Я перевернула туфлю возле дверей палатки. И — бульк! — из неё вылилась вода. Целый стакан. Может, два. Короче, рыбкам хватит!
Глава 46
Я вылила вторую туфлю. Поставила их рядом. Как трофеи. Как доказательство. Как памятник моей стойкости.
А потом растянулась на ковре, забыв обо всех правилах приличия.
— Вы же могли отказаться? Вас никто не заставлял бегать под дождем!
Я не открыла глаза. Улыбнулась. Сквозь сон. Сквозь усталость. Сквозь счастье.
— Если бы я отказалась — я бы не добежала. А если бы не добежала — Симба не выиграла бы. А если бы она не выиграла — не было бы цацки. А если бы не было цацки — не было бы счастья. А без счастья — зачем вообще всё это? Так что — пусть будет вода в туфлях. Пусть будет дождь, — пробормотала я, чувствуя, как меня придавило, как гранитной плитой.
Марон помолчал. Потом снял свой плащ. И накрыл меня. Как одеяло. Как защиту. Как обещание.
— Только теперь у нас проблема! Мэри идет в отдельный ринг.

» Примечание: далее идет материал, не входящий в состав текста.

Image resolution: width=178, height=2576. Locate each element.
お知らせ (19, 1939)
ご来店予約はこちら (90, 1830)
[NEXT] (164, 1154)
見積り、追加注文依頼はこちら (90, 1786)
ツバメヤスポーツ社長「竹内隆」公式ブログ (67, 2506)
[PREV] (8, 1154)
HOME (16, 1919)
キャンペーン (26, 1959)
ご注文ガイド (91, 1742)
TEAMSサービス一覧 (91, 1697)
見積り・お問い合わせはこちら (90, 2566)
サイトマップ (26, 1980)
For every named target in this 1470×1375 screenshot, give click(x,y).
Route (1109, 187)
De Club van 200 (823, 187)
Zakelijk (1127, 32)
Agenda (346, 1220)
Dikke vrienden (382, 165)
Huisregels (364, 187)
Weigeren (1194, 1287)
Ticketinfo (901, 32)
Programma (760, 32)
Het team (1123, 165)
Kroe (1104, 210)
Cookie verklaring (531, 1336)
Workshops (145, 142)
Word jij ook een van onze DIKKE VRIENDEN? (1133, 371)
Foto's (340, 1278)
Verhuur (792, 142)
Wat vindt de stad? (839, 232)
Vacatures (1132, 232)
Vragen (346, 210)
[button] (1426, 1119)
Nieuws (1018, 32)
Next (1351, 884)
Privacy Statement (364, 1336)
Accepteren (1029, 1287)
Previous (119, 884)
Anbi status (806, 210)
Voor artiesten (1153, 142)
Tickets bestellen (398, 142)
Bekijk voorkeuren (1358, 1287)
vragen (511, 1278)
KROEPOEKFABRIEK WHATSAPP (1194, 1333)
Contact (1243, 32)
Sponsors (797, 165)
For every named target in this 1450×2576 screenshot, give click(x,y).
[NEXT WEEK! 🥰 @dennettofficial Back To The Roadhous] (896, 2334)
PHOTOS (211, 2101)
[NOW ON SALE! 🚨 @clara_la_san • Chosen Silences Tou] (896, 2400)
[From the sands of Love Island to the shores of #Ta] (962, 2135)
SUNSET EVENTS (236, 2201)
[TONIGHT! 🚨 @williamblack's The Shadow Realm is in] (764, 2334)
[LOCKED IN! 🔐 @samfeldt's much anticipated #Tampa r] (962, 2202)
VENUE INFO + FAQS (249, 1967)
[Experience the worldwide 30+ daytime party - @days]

Я ее выставлю в бестах. Без проблем. Накладки нет. Но Спарта и Симба идут в один бест. И вывести двоих я не имею права. Поэтому мне понадобится помощь, — произнесла я. — Нужно, чтобы я вывела одну девочку, а кто-то присутствовал и как бы держал вторую. Я отбегаю с одной, потом вручу ее тому, кто будет мне помогать, и возьму другую. Отбегаю с другой. И этим кто-то будете вы, господин генерал! Попробуем так, если судья разрешит… Так что готовьтесь. Мне без вас никак не справится! Я только прикрыла глаза — едва коснувшись подушки, которую заботливо подсунули мне под голову девочки, едва позволив телу расслабиться, едва позволив душе укрыться в тишине, — как раздался стук. Тихий. Вежливый. Назойливый.
— Тук-тук.
Кто-то стучал в каркас нашей палатки. И это был не дождь.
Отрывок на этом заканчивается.